§ **What is expected**: Transcribe these records exactly, dropping every picture.

Stored data
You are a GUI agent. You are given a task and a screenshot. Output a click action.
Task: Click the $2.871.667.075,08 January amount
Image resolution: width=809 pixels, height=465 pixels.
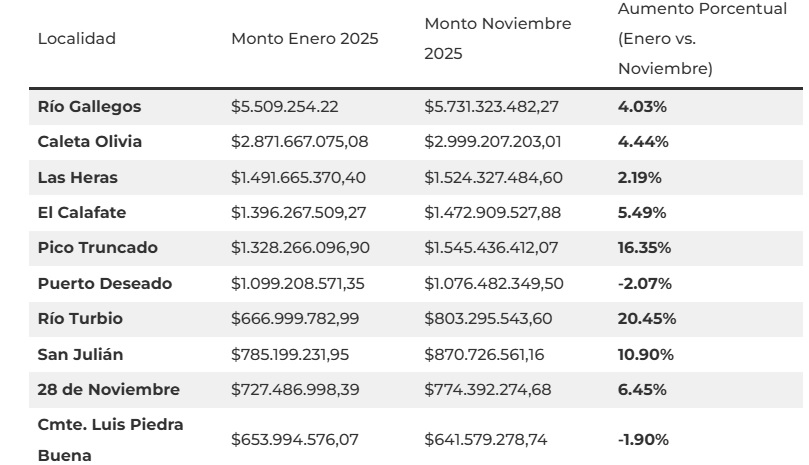tap(299, 142)
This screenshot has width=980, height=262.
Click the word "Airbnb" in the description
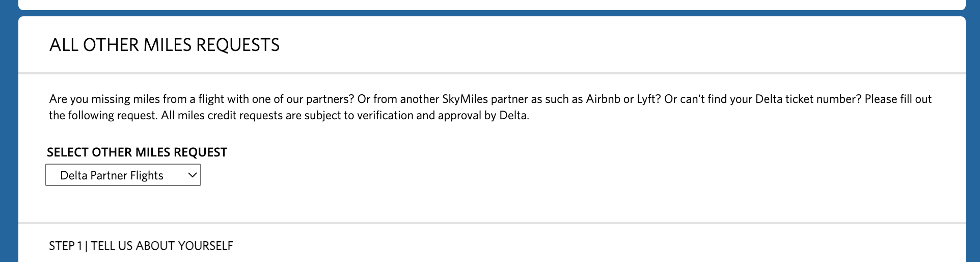tap(603, 99)
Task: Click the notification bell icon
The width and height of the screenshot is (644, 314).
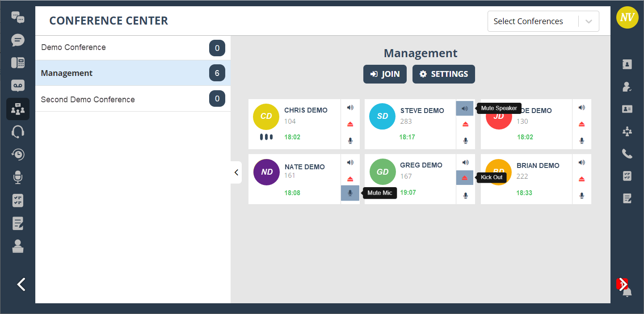Action: [627, 293]
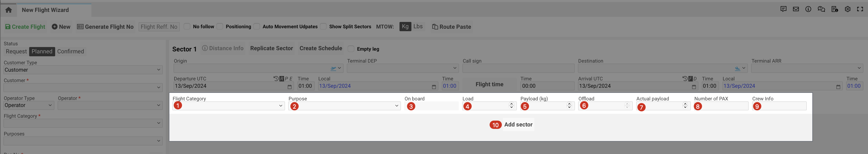Image resolution: width=868 pixels, height=154 pixels.
Task: Toggle fullscreen mode icon
Action: click(x=860, y=9)
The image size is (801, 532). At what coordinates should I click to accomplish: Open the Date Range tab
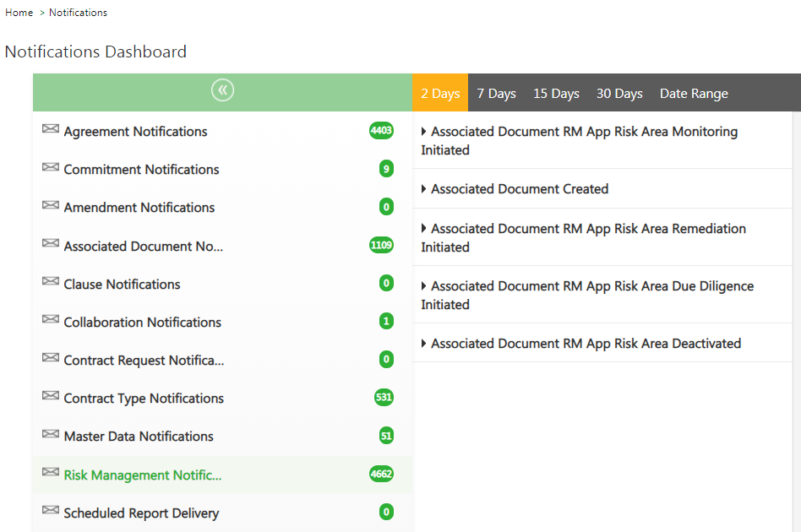click(694, 94)
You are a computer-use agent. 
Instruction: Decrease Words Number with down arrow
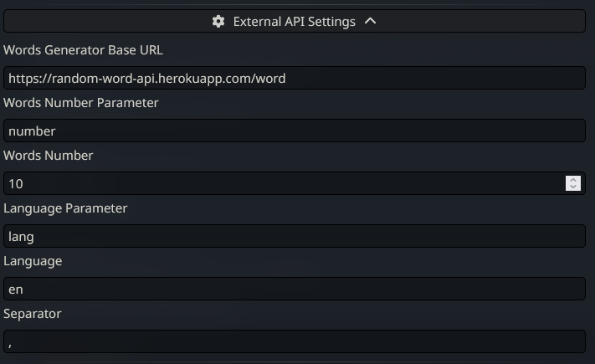click(x=573, y=187)
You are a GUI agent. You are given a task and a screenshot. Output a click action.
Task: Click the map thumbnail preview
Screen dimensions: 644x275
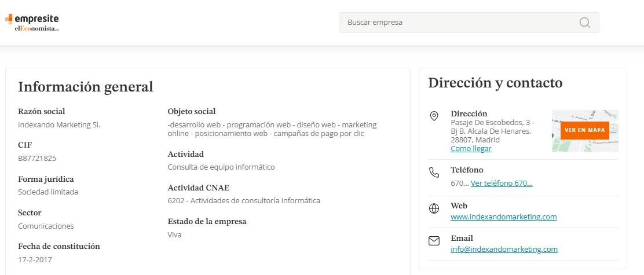click(x=584, y=130)
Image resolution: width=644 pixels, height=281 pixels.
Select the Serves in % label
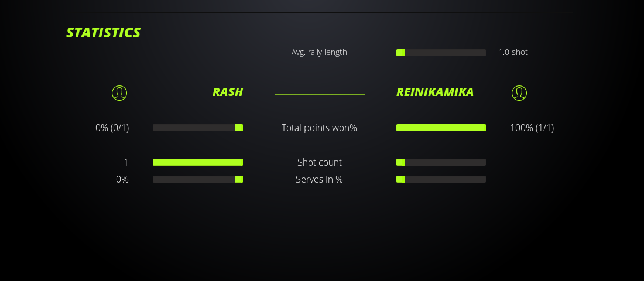tap(319, 179)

§ **Exercise result**:
You are a GUI agent. You are given a task and a screenshot. Output a click action.
Task: Click the $2.871.667.075,08 January amount
Image resolution: width=809 pixels, height=465 pixels.
tap(299, 142)
This screenshot has width=980, height=262.
Click the word "Airbnb" in the description
tap(603, 99)
Task: Click the notification bell icon
The width and height of the screenshot is (644, 314).
Action: [627, 293]
Image resolution: width=868 pixels, height=154 pixels.
Task: Toggle fullscreen mode icon
Action: click(x=860, y=9)
The image size is (801, 532). At what coordinates should I click to accomplish: Open the Date Range tab
click(694, 94)
You are a computer-use agent. 
Instruction: Decrease Words Number with down arrow
click(x=573, y=187)
You are a GUI agent. You are given a task and a screenshot. Output a click action.
Task: Click the map thumbnail preview
Screen dimensions: 644x275
click(x=584, y=130)
Image resolution: width=644 pixels, height=281 pixels.
Select the Serves in % label
tap(319, 179)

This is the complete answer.